» **YOUR OBJECTIVE**: Please print every line of the material below exactly.

» **RECORDS PROVIDED**:
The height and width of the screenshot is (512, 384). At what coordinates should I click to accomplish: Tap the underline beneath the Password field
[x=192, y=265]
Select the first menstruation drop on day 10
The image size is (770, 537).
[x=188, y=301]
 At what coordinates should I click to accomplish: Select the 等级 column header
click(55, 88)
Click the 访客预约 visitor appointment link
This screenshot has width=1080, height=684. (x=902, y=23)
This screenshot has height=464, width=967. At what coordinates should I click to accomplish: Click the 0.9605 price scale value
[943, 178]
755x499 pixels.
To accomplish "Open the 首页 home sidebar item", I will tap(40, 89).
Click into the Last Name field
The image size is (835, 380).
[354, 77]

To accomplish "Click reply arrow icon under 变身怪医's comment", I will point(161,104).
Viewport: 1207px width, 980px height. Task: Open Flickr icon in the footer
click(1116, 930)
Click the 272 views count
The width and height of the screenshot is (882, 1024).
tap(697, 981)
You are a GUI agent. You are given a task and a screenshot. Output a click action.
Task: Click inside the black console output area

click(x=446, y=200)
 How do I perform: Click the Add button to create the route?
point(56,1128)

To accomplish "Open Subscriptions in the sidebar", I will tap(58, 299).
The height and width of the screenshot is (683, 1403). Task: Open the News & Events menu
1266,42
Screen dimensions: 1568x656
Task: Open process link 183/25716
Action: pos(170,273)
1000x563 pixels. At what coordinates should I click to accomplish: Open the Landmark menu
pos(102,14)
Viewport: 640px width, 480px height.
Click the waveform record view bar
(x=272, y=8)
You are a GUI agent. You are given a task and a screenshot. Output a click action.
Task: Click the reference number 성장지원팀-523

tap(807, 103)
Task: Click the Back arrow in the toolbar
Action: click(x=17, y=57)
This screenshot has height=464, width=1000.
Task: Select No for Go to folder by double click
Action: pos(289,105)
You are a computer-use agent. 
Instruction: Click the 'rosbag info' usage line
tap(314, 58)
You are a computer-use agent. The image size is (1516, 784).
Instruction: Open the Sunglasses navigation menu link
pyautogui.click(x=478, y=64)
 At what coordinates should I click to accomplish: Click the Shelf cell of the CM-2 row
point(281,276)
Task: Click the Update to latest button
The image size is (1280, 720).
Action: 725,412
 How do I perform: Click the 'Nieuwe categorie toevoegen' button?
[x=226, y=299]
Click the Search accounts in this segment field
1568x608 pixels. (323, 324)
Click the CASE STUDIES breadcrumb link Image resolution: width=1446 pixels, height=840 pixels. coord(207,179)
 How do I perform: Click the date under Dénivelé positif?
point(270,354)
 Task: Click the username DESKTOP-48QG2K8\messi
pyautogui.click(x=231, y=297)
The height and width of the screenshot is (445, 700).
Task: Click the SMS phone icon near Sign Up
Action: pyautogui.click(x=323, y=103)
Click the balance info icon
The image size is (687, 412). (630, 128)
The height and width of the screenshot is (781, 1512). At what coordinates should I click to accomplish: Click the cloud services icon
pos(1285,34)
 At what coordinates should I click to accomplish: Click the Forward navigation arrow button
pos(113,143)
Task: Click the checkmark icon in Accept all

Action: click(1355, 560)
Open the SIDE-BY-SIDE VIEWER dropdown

» **RESPONSE BELOW**:
The height and width of the screenshot is (512, 384). At what coordinates should I click to accomplish: Tap the underline beneath the Password field
[x=192, y=265]
Select the first menstruation drop on day 10
The image size is (770, 537).
[x=188, y=301]
 At what coordinates should I click to accomplish: Select the 等级 column header
click(55, 88)
Click the 访客预约 visitor appointment link
This screenshot has width=1080, height=684. (x=902, y=23)
This screenshot has height=464, width=967. At what coordinates should I click to accomplish: Click the 0.9605 price scale value
[943, 178]
755x499 pixels.
To accomplish "Open the 首页 home sidebar item", I will tap(40, 89).
Click into the Last Name field
The image size is (835, 380).
[354, 77]

To accomplish "Click reply arrow icon under 变身怪医's comment", I will point(161,104).
Viewport: 1207px width, 980px height. Task: Open Flickr icon in the footer
click(1116, 930)
Click the 272 views count
The width and height of the screenshot is (882, 1024).
tap(697, 981)
You are a GUI agent. You are given a task and a screenshot. Output a click action.
Task: Click inside the black console output area

click(x=446, y=200)
 How do I perform: Click the Add button to create the route?
point(56,1128)

To accomplish "Open Subscriptions in the sidebar", I will tap(58, 299).
The height and width of the screenshot is (683, 1403). Task: Open the News & Events menu
1266,42
Screen dimensions: 1568x656
Task: Open process link 183/25716
Action: pos(170,273)
1000x563 pixels. At what coordinates should I click to accomplish: Open the Landmark menu
pos(102,14)
Viewport: 640px width, 480px height.
Click the waveform record view bar
(x=272, y=8)
You are a GUI agent. You are given a task and a screenshot. Output a click action.
Task: Click the reference number 성장지원팀-523

tap(807, 103)
Task: Click the Back arrow in the toolbar
Action: click(x=17, y=57)
This screenshot has height=464, width=1000.
Task: Select No for Go to folder by double click
Action: pos(289,105)
You are a computer-use agent. 
Instruction: Click the 'rosbag info' usage line
tap(314, 58)
You are a computer-use agent. The image size is (1516, 784).
Instruction: Open the Sunglasses navigation menu link
pyautogui.click(x=478, y=64)
 At what coordinates should I click to accomplish: Click the Shelf cell of the CM-2 row
point(281,276)
Task: Click the Update to latest button
The image size is (1280, 720).
Action: 725,412
 How do I perform: Click the 'Nieuwe categorie toevoegen' button?
[x=226, y=299]
Click the Search accounts in this segment field
1568x608 pixels. (323, 324)
Click the CASE STUDIES breadcrumb link Image resolution: width=1446 pixels, height=840 pixels. coord(207,179)
 How do I perform: Click the date under Dénivelé positif?
point(270,354)
 Task: Click the username DESKTOP-48QG2K8\messi
pyautogui.click(x=231, y=297)
The height and width of the screenshot is (445, 700).
Task: Click the SMS phone icon near Sign Up
Action: pyautogui.click(x=323, y=103)
Click the balance info icon
The image size is (687, 412). (630, 128)
The height and width of the screenshot is (781, 1512). At what coordinates should I click to accomplish: Click the cloud services icon
pos(1285,34)
 At what coordinates should I click to accomplish: Click the Forward navigation arrow button
pos(113,143)
Task: Click the checkmark icon in Accept all

Action: click(1355, 560)
Open the SIDE-BY-SIDE VIEWER dropdown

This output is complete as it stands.